I really think the bigger thing is I kind of lost my purpose as I moved into this phase of transition. I didn’t have anything that I really needed to get up and accomplish on a daily basis.  Plus, I have been talking about what I was going to do for over a year, and I am ready to just do it now.  Being the slightly type A person that I am, I busied myself over the past couple of weeks finding marketing consulting projects, looking for bartending jobs, and applying to temp jobs to solve my financial concerns and give me those all so vital action items to add to my to do list!

The Lord revealed to me through a conversation with a business advisor that this is not a period of transition, but preparation!  The advisor first cautioned me to stay focused during this period.  His words reminded me of a sermon I heard earlier in the year. The minister said, when God gives you a promise don’t concern yourself with “how” it will come into fruition instead stay focused on “what” is God’s promise.   God gave me the vision of SOULjourner Art, an online art gallery that would assist artisans in developing countries.  And here I was with the blessing of an abundant amount of free time, and I wasn’t using it to build a foundation to bring my vision into reality.  And why?  Because I questioned the how.  I was concerned about the prospect of my future provisions. 

My business advisor asked me if the first time I saw my vision if it scared me.  Admittedly, at first I was rejoicing to have an understanding of how the Lord wanted to use me. Now though, it all freaks me out!!!  He shared that when something comes from the Lord, it is always so big that you could never accomplish it on your own.  This is so you will depend on the Lord to achieve it.

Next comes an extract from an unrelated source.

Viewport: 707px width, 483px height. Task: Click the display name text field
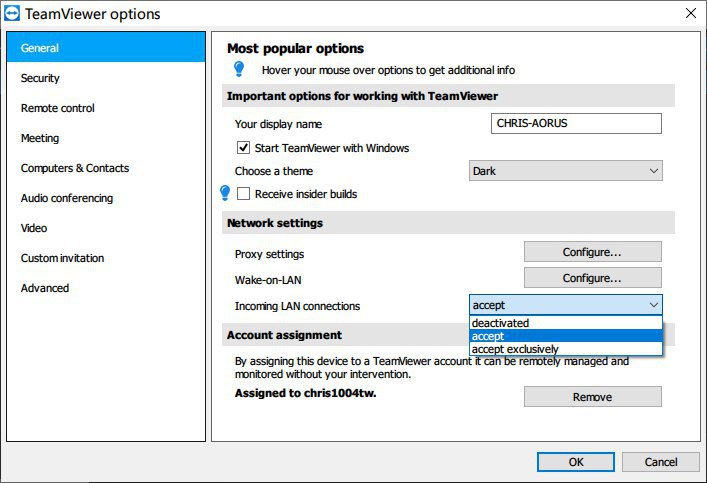click(x=576, y=123)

He advised me to use this time to spiritually equip myself.  Find a Bible verse that aligned with my company’s mission and vision.  Identify someone in the Bible whose story paralleled the journey I was about to embark on.  These would then become my foundation to ensure I was living and moving forward in purpose!

This actually is one of the things that helped me through my previous service in the Peace Corps.  Moses’ story of being lost in the wilderness with the Israelites was a reminder to me to wait on the Lord and heed his word.  He sent me to Benin and the Peace Corps for a reason and despite my struggles I had to endure to gain the wisdom he intended for me through that experience. The 23rd Psalm was also my comfort on nights when I was scared and lonely.

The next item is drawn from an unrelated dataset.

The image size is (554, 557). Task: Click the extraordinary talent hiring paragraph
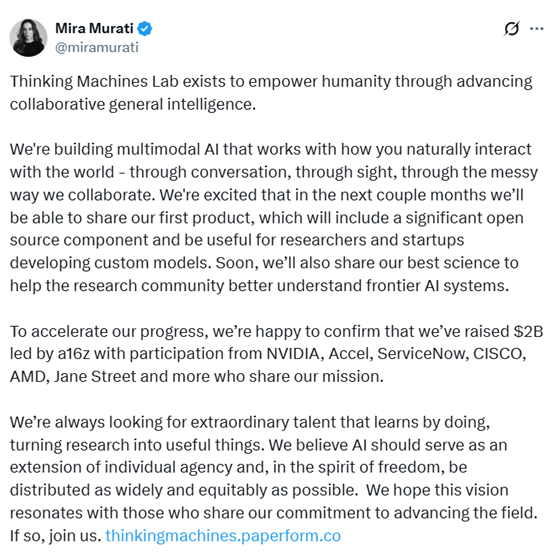tap(273, 478)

Since I talked to my business advisor friend, the Lord has revealed to me the 2nd Proverbs, 37th Psalm, and the story of Enoch.  I am still trying to find the right verses and stories though.  Please leave a comment if you have any recommendations.  I am also walking away from my distractions including some of my consulting projects. This phase of my life is about surrendering to the Lord’s will and not making decisions based on my own accord. I appreciate my friend/advisor for the reminder.  Feel free to also remind if I forget again!!!

-Mei

2 comments:

  1. I had to look up the story of Enoch to remind myself of who he was and what happened.

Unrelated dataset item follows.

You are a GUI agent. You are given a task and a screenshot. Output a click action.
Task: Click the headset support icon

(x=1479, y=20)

    His story reminded me of Abraham.

    Abraham literally walked with God.
    Like God...Abraham...Sidewalk (or maybe rocky road).

    God valued Abraham so much that He was genuinely worried about how Abraham would handle the destruction of Sodom and Gomorrah--He contemplated not even telling him.

    That is amazing to me.

    God wants me to walk close to Him because He has concern over how I will process the transition periods in my life.

    God is walking with you through the rocky road of transition to safely guide you through and prepare you for next way/purpose/passion/calling wherein you will be used.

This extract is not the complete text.